_Work instructions_.
Continue the mailing-list thread about contributing new retrieval models to Lucene, starting right after its last line.

_Reading text_.
##########
You are viewing a plain text version of this content. The canonical link for it is here.

Posted to dev@lucene.apache.org by Hui Fang <hu...@gmail.com> on 2007/02/02 05:42:14 UTC

implementatin of the state-of-art retrieval models for lucene?

Dear all,

My primary research interest is Information retrieval, with a focus on
developing
effective and robust retrieval models. I am happy to send my first email
to Lucene community.

Lucene and nutch are really useful IR systems. But I think that the current
retrieval function
implemented in Lucene does not perform as well as other state-of-art
retrieval functions in terms of effectiveness.  I have implemented some
state-of-art models
(such as pivoted normalization, okapi and axiomatic retrieval models)
on top of Lucene, and evaluated these models and the default model
implemented in
Lucene using standard IR evaluation methodology. Experiments show that
the state-of-art retrieval functions outperform the default one.
Actually, this is one assignment my advisor and I designed for our IR
course.

After posting this assignment online, quite a few IR researchers contacted
us and
asked for the code of our implementations.  So, we think that
it might be beneficial to everyone in the lucene community and IR research
community,
if we could contribute our implementation of the state-of-art retrieval
functions to Lucene.
I think that our contribution could help improve the retrieval performance
for both
Lucene and nutch.

What do you think?

Thanks,
-Hui

Re: implementatin of the state-of-art retrieval models for lucene?

Posted by Grant Ingersoll <gs...@apache.org>.

Hi Hui,

We love contributions!  Take a look at http://wiki.apache.org/jakarta- 
lucene/HowToContribute

Are these changes on top of Lucene or part of the core?  If they are  
on top, they could go as a contrib which is much easier to get  
accepted. The best way to submit changes is through a patch.  It is  
best if you have unit tests and some documentation explaining what  
you did, but not an absolute requirement.


-Grant

On Feb 1, 2007, at 11:42 PM, Hui Fang wrote:

> Dear all,
>
> My primary research interest is Information retrieval, with a focus on
> developing
> effective and robust retrieval models. I am happy to send my first  
> email
> to Lucene community.
>
> Lucene and nutch are really useful IR systems. But I think that the  
> current
> retrieval function
> implemented in Lucene does not perform as well as other state-of-art
> retrieval functions in terms of effectiveness.  I have implemented  
> some
> state-of-art models
> (such as pivoted normalization, okapi and axiomatic retrieval models)
##########
_Stored data_.
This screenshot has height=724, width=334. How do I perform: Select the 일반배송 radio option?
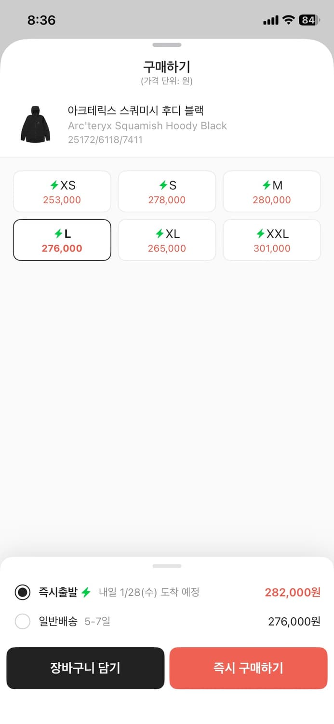[x=23, y=621]
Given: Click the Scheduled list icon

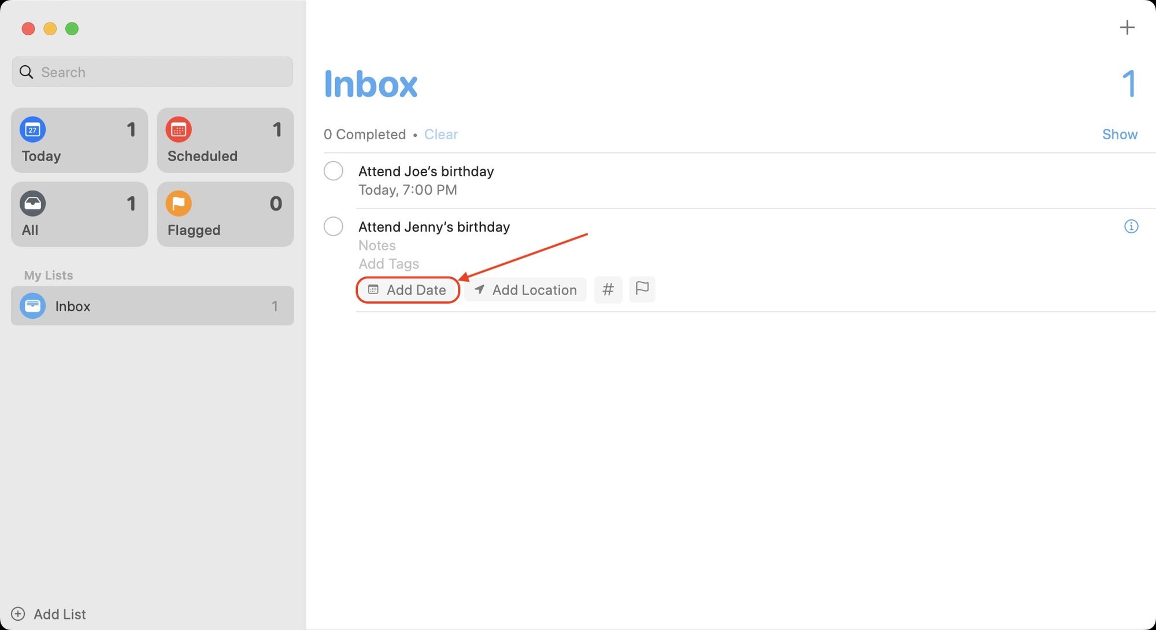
##########
_Task result_.
> on top of Lucene, and evaluated these models and the default model
> implemented in
> Lucene using standard IR evaluation methodology. Experiments show that
> the state-of-art retrieval functions outperform the default one.
> Actually, this is one assignment my advisor and I designed for our IR
> course.
>
> After posting this assignment online, quite a few IR researchers  
> contacted
> us and
> asked for the code of our implementations.  So, we think that
> it might be beneficial to everyone in the lucene community and IR  
> research
> community,
> if we could contribute our implementation of the state-of-art  
> retrieval
> functions to Lucene.
> I think that our contribution could help improve the retrieval  
> performance
> for both
> Lucene and nutch.
>
> What do you think?
>
> Thanks,
> -Hui

--------------------------
Grant Ingersoll
Center for Natural Language Processing
http://www.cnlp.org

Read the Lucene Java FAQ at http://wiki.apache.org/jakarta-lucene/ 
LuceneFAQ



---------------------------------------------------------------------
To unsubscribe, e-mail: java-dev-unsubscribe@lucene.apache.org
For additional commands, e-mail: java-dev-help@lucene.apache.org

Re: implementatin of the state-of-art retrieval models for lucene?

Posted by José Ramón Pérez Agüera <jo...@fdi.ucm.es>.


----- Mensaje original -----
De: Hui Fang <hu...@gmail.com>
Fecha: Viernes, Febrero 2, 2007 5:45 am
Asunto: implementatin of the state-of-art retrieval models for lucene?
A: java-dev@lucene.apache.org

> Dear all,
> 
> My primary research interest is Information retrieval, with a 
> focus on
> developing
> effective and robust retrieval models. I am happy to send my 
> first email
> to Lucene community.
> 
> Lucene and nutch are really useful IR systems. But I think that 
> the current
> retrieval function
> implemented in Lucene does not perform as well as other state-of-art
> retrieval functions in terms of effectiveness.  I have 
> implemented some
> state-of-art models
> (such as pivoted normalization, okapi and axiomatic retrieval models)
> on top of Lucene, and evaluated these models and the default model
> implemented in
> Lucene using standard IR evaluation methodology. Experiments 
> show that
> the state-of-art retrieval functions outperform the default one.
> Actually, this is one assignment my advisor and I designed for 
> our IR
> course.
> 
> After posting this assignment online, quite a few IR researchers 
> contactedus and
> asked for the code of our implementations.  So, we think that
> it might be beneficial to everyone in the lucene community and 
> IR research
> community,
> if we could contribute our implementation of the state-of-art 
> retrievalfunctions to Lucene.
> I think that our contribution could help improve the retrieval 
> performancefor both
> Lucene and nutch.
> 
> What do you think?
> 
> Thanks,
> -Hui
> 

José Ramón Pérez Agüera

Dept. de Ingeniería del Software e Inteligencia Artificial
Despacho 411 tlf. 913947599
Facultad de Informática
Universidad Complutense de Madrid

Re: implementatin of the state-of-art retrieval models for lucene?

Posted by José Ramón Pérez Agüera <jo...@fdi.ucm.es>.

Dear Hui,



i'm a Ph. d. student from University Complutense of Madrid (Spain)
where i'm teaching assistant also, in the departament of Artificial
Intelligence. I'm working with Lucene from two years ago, and i'm very
interesting on re-implement certain classes (TermQuery, TermScorer,
DefaultSimilarity) to adapt it to the state-of-art models in
information retrieval BM25, LM, DFR, etc. I'm working also in the
implementation of the evaluation module for Lucene to work with TREC
collections and similars.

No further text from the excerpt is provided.